Saved entries

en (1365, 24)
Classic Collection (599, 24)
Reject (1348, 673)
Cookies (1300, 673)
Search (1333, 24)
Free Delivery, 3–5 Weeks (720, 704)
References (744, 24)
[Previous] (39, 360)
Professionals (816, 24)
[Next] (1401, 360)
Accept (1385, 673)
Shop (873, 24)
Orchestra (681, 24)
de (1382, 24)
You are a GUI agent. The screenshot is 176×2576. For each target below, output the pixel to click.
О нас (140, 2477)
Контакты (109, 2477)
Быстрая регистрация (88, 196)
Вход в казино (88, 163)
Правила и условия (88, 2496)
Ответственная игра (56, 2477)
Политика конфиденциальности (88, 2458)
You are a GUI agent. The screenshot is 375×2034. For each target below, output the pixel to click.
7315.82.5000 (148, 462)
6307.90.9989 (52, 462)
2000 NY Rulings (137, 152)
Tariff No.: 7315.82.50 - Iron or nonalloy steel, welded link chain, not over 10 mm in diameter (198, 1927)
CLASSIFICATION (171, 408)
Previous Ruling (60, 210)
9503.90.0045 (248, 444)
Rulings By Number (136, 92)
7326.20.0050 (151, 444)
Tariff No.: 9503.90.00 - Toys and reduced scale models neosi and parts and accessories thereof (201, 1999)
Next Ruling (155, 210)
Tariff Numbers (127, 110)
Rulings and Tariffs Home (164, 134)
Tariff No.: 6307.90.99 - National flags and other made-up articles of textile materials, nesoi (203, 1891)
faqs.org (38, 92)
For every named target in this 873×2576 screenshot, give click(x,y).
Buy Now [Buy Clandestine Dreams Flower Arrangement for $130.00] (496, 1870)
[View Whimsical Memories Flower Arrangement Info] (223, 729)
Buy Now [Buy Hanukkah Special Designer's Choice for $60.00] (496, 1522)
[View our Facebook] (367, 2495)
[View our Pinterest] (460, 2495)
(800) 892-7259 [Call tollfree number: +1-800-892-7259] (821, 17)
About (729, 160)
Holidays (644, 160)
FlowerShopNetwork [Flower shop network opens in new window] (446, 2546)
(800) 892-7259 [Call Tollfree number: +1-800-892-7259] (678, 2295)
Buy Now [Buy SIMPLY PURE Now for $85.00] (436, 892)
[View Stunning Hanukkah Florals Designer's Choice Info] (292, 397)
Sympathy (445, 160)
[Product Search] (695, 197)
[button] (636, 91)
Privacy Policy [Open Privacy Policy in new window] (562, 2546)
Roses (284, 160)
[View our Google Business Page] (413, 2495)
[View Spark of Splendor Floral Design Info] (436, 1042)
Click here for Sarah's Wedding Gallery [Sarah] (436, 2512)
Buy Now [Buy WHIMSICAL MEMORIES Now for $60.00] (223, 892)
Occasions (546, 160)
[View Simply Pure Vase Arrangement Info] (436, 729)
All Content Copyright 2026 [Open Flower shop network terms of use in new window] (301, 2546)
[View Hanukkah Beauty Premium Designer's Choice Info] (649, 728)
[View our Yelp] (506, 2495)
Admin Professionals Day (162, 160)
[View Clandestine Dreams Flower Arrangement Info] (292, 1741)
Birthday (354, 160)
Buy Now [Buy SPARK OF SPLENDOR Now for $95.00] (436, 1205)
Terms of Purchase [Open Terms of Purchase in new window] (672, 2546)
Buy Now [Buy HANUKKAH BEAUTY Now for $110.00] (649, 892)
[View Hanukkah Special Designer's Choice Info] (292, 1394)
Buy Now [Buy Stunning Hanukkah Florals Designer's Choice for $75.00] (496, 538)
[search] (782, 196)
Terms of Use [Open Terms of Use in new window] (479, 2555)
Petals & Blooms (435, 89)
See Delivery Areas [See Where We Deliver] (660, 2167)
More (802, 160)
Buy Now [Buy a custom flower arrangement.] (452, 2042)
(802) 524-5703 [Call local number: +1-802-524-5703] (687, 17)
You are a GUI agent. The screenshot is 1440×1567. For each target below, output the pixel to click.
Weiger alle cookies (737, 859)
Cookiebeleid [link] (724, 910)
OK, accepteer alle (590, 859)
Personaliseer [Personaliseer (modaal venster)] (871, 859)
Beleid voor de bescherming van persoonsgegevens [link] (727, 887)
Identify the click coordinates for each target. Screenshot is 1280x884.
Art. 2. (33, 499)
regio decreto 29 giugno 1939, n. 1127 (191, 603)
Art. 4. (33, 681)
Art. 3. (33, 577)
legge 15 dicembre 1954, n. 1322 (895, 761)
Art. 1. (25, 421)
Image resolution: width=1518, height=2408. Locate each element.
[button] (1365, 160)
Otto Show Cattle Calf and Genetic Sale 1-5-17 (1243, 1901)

Exercise brief
Convert all the items above into a Markdown table with the columns No. and Line, one numbered row per line and no rows for blank lines.

Result of this task
| No. | Line |
|---|---|
| 1 | en (1365, 24) |
| 2 | Classic Collection (599, 24) |
| 3 | Reject (1348, 673) |
| 4 | Cookies (1300, 673) |
| 5 | Search (1333, 24) |
| 6 | Free Delivery, 3–5 Weeks (720, 704) |
| 7 | References (744, 24) |
| 8 | [Previous] (39, 360) |
| 9 | Professionals (816, 24) |
| 10 | [Next] (1401, 360) |
| 11 | Accept (1385, 673) |
| 12 | Shop (873, 24) |
| 13 | Orchestra (681, 24) |
| 14 | de (1382, 24) |
| 15 | You are a GUI agent. The screenshot is 176×2576. For each target below, output the pixel to click. |
| 16 | О нас (140, 2477) |
| 17 | Контакты (109, 2477) |
| 18 | Быстрая регистрация (88, 196) |
| 19 | Вход в казино (88, 163) |
| 20 | Правила и условия (88, 2496) |
| 21 | Ответственная игра (56, 2477) |
| 22 | Политика конфиденциальности (88, 2458) |
| 23 | You are a GUI agent. The screenshot is 375×2034. For each target below, output the pixel to click. |
| 24 | 7315.82.5000 (148, 462) |
| 25 | 6307.90.9989 (52, 462) |
| 26 | 2000 NY Rulings (137, 152) |
| 27 | Tariff No.: 7315.82.50 - Iron or nonalloy steel, welded link chain, not over 10 mm in diameter (198, 1927) |
| 28 | CLASSIFICATION (171, 408) |
| 29 | Previous Ruling (60, 210) |
| 30 | 9503.90.0045 (248, 444) |
| 31 | Rulings By Number (136, 92) |
| 32 | 7326.20.0050 (151, 444) |
| 33 | Tariff No.: 9503.90.00 - Toys and reduced scale models neosi and parts and accessories thereof (201, 1999) |
| 34 | Next Ruling (155, 210) |
| 35 | Tariff Numbers (127, 110) |
| 36 | Rulings and Tariffs Home (164, 134) |
| 37 | Tariff No.: 6307.90.99 - National flags and other made-up articles of textile materials, nesoi (203, 1891) |
| 38 | faqs.org (38, 92) |
| 39 | For every named target in this 873×2576 screenshot, give click(x,y). |
| 40 | Buy Now [Buy Clandestine Dreams Flower Arrangement for $130.00] (496, 1870) |
| 41 | [View Whimsical Memories Flower Arrangement Info] (223, 729) |
| 42 | Buy Now [Buy Hanukkah Special Designer's Choice for $60.00] (496, 1522) |
| 43 | [View our Facebook] (367, 2495) |
| 44 | [View our Pinterest] (460, 2495) |
| 45 | (800) 892-7259 [Call tollfree number: +1-800-892-7259] (821, 17) |
| 46 | About (729, 160) |
| 47 | Holidays (644, 160) |
| 48 | FlowerShopNetwork [Flower shop network opens in new window] (446, 2546) |
| 49 | (800) 892-7259 [Call Tollfree number: +1-800-892-7259] (678, 2295) |
| 50 | Buy Now [Buy SIMPLY PURE Now for $85.00] (436, 892) |
| 51 | [View Stunning Hanukkah Florals Designer's Choice Info] (292, 397) |
| 52 | Sympathy (445, 160) |
| 53 | [Product Search] (695, 197) |
| 54 | [button] (636, 91) |
| 55 | Privacy Policy [Open Privacy Policy in new window] (562, 2546) |
| 56 | Roses (284, 160) |
| 57 | [View our Google Business Page] (413, 2495) |
| 58 | [View Spark of Splendor Floral Design Info] (436, 1042) |
| 59 | Click here for Sarah's Wedding Gallery [Sarah] (436, 2512) |
| 60 | Buy Now [Buy WHIMSICAL MEMORIES Now for $60.00] (223, 892) |
| 61 | Occasions (546, 160) |
| 62 | [View Simply Pure Vase Arrangement Info] (436, 729) |
| 63 | All Content Copyright 2026 [Open Flower shop network terms of use in new window] (301, 2546) |
| 64 | [View Hanukkah Beauty Premium Designer's Choice Info] (649, 728) |
| 65 | [View our Yelp] (506, 2495) |
| 66 | Admin Professionals Day (162, 160) |
| 67 | [View Clandestine Dreams Flower Arrangement Info] (292, 1741) |
| 68 | Birthday (354, 160) |
| 69 | Buy Now [Buy SPARK OF SPLENDOR Now for $95.00] (436, 1205) |
| 70 | Terms of Purchase [Open Terms of Purchase in new window] (672, 2546) |
| 71 | Buy Now [Buy HANUKKAH BEAUTY Now for $110.00] (649, 892) |
| 72 | [View Hanukkah Special Designer's Choice Info] (292, 1394) |
| 73 | Buy Now [Buy Stunning Hanukkah Florals Designer's Choice for $75.00] (496, 538) |
| 74 | [search] (782, 196) |
| 75 | Terms of Use [Open Terms of Use in new window] (479, 2555) |
| 76 | Petals & Blooms (435, 89) |
| 77 | See Delivery Areas [See Where We Deliver] (660, 2167) |
| 78 | More (802, 160) |
| 79 | Buy Now [Buy a custom flower arrangement.] (452, 2042) |
| 80 | (802) 524-5703 [Call local number: +1-802-524-5703] (687, 17) |
| 81 | You are a GUI agent. The screenshot is 1440×1567. For each target below, output the pixel to click. |
| 82 | Weiger alle cookies (737, 859) |
| 83 | Cookiebeleid [link] (724, 910) |
| 84 | OK, accepteer alle (590, 859) |
| 85 | Personaliseer [Personaliseer (modaal venster)] (871, 859) |
| 86 | Beleid voor de bescherming van persoonsgegevens [link] (727, 887) |
| 87 | Identify the click coordinates for each target. Screenshot is 1280x884. |
| 88 | Art. 2. (33, 499) |
| 89 | regio decreto 29 giugno 1939, n. 1127 (191, 603) |
| 90 | Art. 4. (33, 681) |
| 91 | Art. 3. (33, 577) |
| 92 | legge 15 dicembre 1954, n. 1322 (895, 761) |
| 93 | Art. 1. (25, 421) |
| 94 | Image resolution: width=1518, height=2408. Locate each element. |
| 95 | [button] (1365, 160) |
| 96 | Otto Show Cattle Calf and Genetic Sale 1-5-17 (1243, 1901) |